Turning the all-digital vision into a reality
Saint Clair’s Hospital Ministry Health Care of Wisconsin and Minnesota built an all-digital hospital called the Marshfield Clinic that will be completely chartless by the end of the year. On Tuesday at the HIMSS conference in New Orleans, Steven R. Pelton, MBA, CIO of Ministry Health, and Jim Koehler, MBA, director of telecommunications at Ministry Health, detailed how the hospital developed an advanced information technology infrastructure capable of optimizing the flow of information across care by linking systems in hospitals, clinics, doctor’s offices, and at home.
   
The committee that organized the clinic’s construction, including volunteer physicians and nurses from other hospitals, coordinated with building designers and were involved in space planning with the architects. They also collaborated with electrical and mechanical engineers through department interviews, so that all who were involved could understand user requirements, discuss current and future technologies, and anticipate the needs of future users.

“One of our key goals is that we wanted to be completely chartless,” said Pelton.
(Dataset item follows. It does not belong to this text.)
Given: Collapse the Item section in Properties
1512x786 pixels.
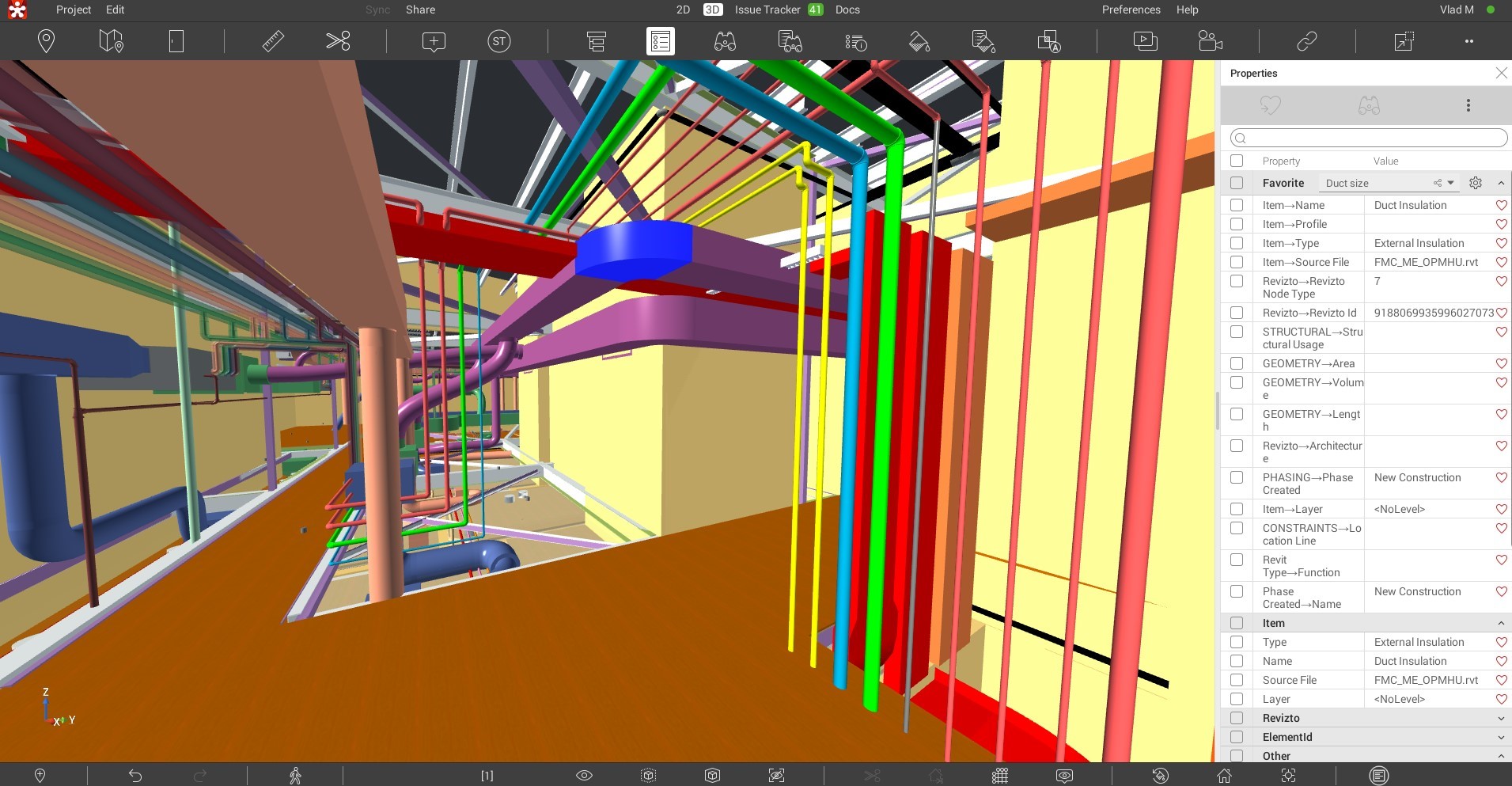Looking at the screenshot, I should tap(1500, 623).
That meant there was no medical file record room built inside the new facility. The clinic is also filmless, so no film storage area was built, either. “It gave us the motivation that we couldn’t fail,” Pelton said. The facility doesn’t have vast storage rooms either. Instead, all medical records and x-rays are recorded and stored digitally. Ninety percent of all documentation is done in MARS/CMR, IDX and QS.

Even the doctors’ Tablet PCs allow handwritten notes to be translated digitally. The Tablet PCs allow doctors to remain connected anywhere, while recording documentation, managing signatures, and keeping progress notes chronological. “I realize this was a critical piece of the success of our strategy,” Pelton said. “Doctors weren’t going to type [notes].”
   
While Ministry Health Care was successful in implementing an all-digital environment, they faced many challenges. “We realized there was too much ‘new’ when we opened our doors,” Pelton said. The staff was completely new, the facility was new, and all of the technology in the facility was new, which meant there were no veteran employees to aid in training. “Everyone started on the same day with the same level of experience,” he said, adding that staff became overwhelmed by too much training all at once. “Ongoing training and education is needed to master the EMR sytems,” Pelton said.
   
They also realized that patient registration is vital. “Nothing happens until you register the patient,” Pelton said. He recommends hospitals invest in their registration clerks, and make sure clerks follow the same registration process every time for consistency. There were also a lot of conflicts in the wireless networks, and a business recovery plan was needed, if the system were to suddenly go down.

It took time to adjust to an all-digital environment, but Ministry Health Care is learning from the experience and teaching other hospitals how to avoid the mistakes they made for a smoother transition. “It was a unique opportunity to start fresh with a blank slate, a new staff, and new physicians you could train,” Pelton said. “We had IT involved right from the start.”